Question #2: Random sampling is important to all research investigation whether they be experimental or descriptive in design. Random sampling reduces selection bias and limits extraneous variable error. When random sampling in its pure form cannot be achieved the research investigator must make necessary changes to the statistical analysis process to accommodate the non-randomization of the sample unit. Random sampling also permits the investigator to make inferences about the overall population with more accuracy and is, therefore, more representative of the population.

Question #3: Yes. Knowing that each moderator had the same manual from which to guide each group adds to standardization and replication. Further, the evaluative material was in written form which also adds to replication. The only hesitation with respect to replicating the study is the lack of information defining "cognitive intervention." To be better able to repeat the study under the same conditions there should be a complete delineation of all concepts and tools employed.

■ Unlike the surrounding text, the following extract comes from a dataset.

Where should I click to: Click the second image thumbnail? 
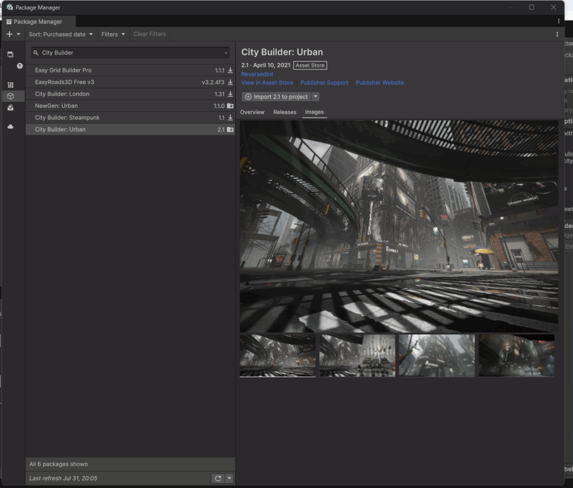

Question #4: The research investigation being reported upon can be classified as pre-experimental design as it is a one shot assessment situation on a pre and post test basis wherein test results are compared to a sample group that has not received treatment. Pre-experimental designs are set up to permit the investigator to make comparisons between the treatment and control group. However, one problem exists with this particular type of research and that is the extent to which internal validity can be controlled visa via testing effects. Once issue that has not been mentioned in the research brief is that of participant communication when not in treatment. Should control and treatment group participants have an opportunity to discuss each other's situation then contamination of the results can readily occur and internal validity greatly reduced.

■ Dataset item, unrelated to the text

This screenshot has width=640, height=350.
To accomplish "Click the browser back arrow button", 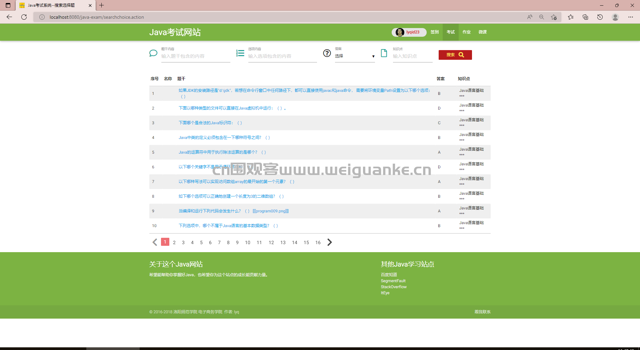I will pyautogui.click(x=9, y=17).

Question #5: Yes. Small samples are totally justifiable however, the statistical tool selected to analyze the data must be able to accommodate small sample size. The statistical techniques employed for small sample size is what applied statisticians call "robust statistics" or certain parametric types such as the t Test. Although the parametric tool is more robust that the non-parametric counterpart, parametric statistical tools with real small samples may produce misleading information because there is no way to determine if the data came from the Guassian population. That is to say, increasing the number of participants from 15 and 14 respectively to at least 30 and 30 might possibly produce result changes. However, there is no real way of knowing unless the study were replicated with a larger group. The advice to any research investigator is to have a sample size of each group of 25 to 30 at least. When this is not achievable always test the statistical significance of the main statistical value received; i.e., test the statistical significance to the t test or F test value received if that was the statistical test used by the research investigator.

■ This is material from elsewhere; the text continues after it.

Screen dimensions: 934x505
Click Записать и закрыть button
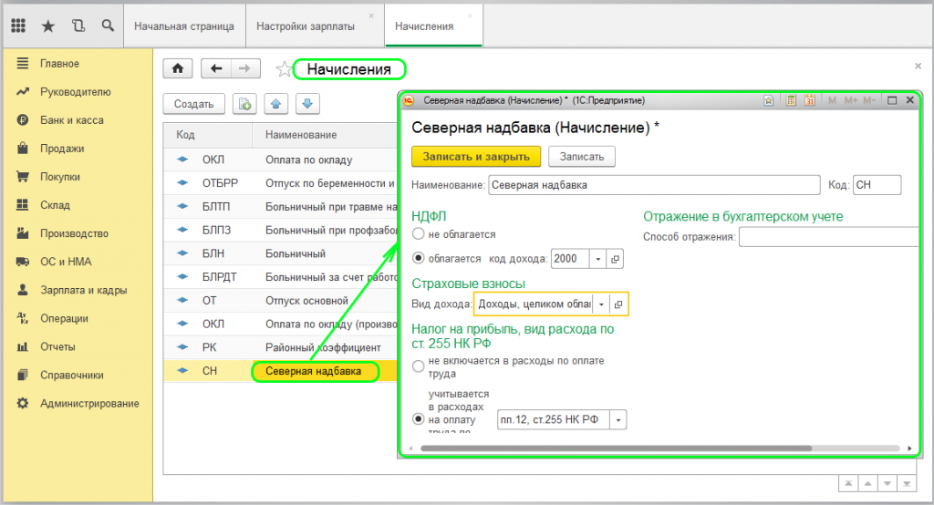(x=476, y=157)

Question #6: Yes and No. Any time there is a gender specific research situation the investigators must be sensitive to their audience. As bulimia is generally thought of to be a female disease, which it is not, it is important to study the disease of at risk people from a very neutral position. Therefore moderator gender is important and only female moderators should be used. Using male moderators with a female at risk audience may possibly bias the results or at least influence the verbal informational dissemination process. As race has no bearing on bulimia the issue is moot. However, without appearing to be stigmatic this reviewer would highly suggest that the moderators not only be female but average in weight and without observable weight issues in order to reduce participant frustration and anxiety which can influence test results for which there is no accounting.